Microsoft chief executive Satya Nadella testified on Monday in Elon Musk’s high-profile lawsuit against OpenAI and several of its leaders. The trial is being held at the US District Court in Oakland, California.
Musk is suing OpenAI, CEO Sam Altman, president Greg Brockman, and Microsoft. He claims Altman and Brockman misled him into donating tens of millions of dollars to OpenAI when it was a nonprofit, only to later convert it into a for-profit company.

Nadella told the court he was pulled out of a meeting in November 2023 to be informed that Altman had been fired. He said he was not warned in advance and was never given a satisfactory reason for the decision.
Nadella said he was worried at the time that OpenAI employees would leave the company in large numbers following the firing. Altman was reinstated as CEO shortly after, in what has been referred to in the trial as “the blip.”
Musk’s legal team has argued that Microsoft, which has committed $13 billion to OpenAI, used its financial position to exert control over the company. Nadella pushed back on that framing during his testimony.

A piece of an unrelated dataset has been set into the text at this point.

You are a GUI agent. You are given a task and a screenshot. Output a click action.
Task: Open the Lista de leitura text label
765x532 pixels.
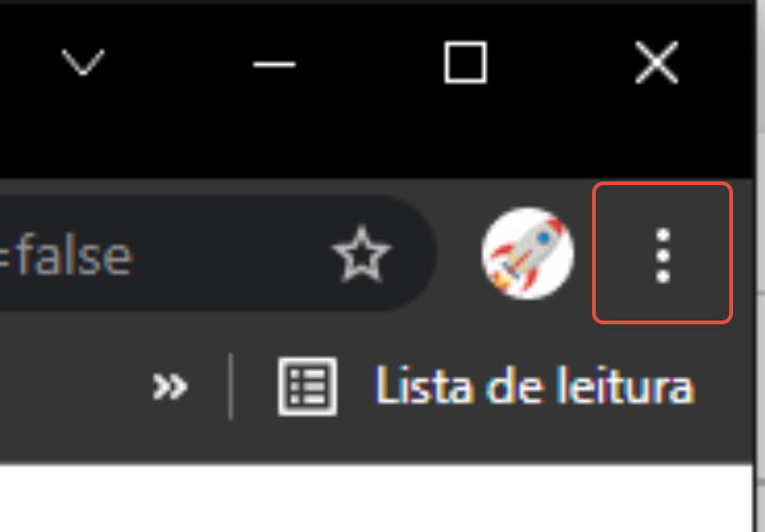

Nadella also confirmed that despite the two men having each other’s phone numbers, Musk never contacted him to raise concerns about Microsoft’s investment or its license for GPT-3.
A group chat between Nadella, Altman, and Microsoft’s chief technology officer Kevin Scott was shown in court. It showed Nadella approving one of Altman’s suggested candidates for a new OpenAI board seat. That person, Sue Desmond-Hellmann, joined the board in 2024.
OpenAI co-founder Ilya Sutskever also took the stand on Monday. He testified that he told the board in 2023 that Altman’s behavior was “not conducive” to building safe AI.
Sutskever confirmed that he told the board Altman had a pattern of lying and undermining executives. But he later signed a staff petition calling for Altman’s return, saying he feared the company would otherwise collapse.
He also disclosed that his stake in OpenAI is currently worth around $7 billion. Sutskever left OpenAI in May 2024 to start his own company, Safe Superintelligence, now valued at over $30 billion.
Musk is seeking up to $180 billion in damages and wants Altman and Brockman removed from their roles. Sam Altman is expected to testify later this week.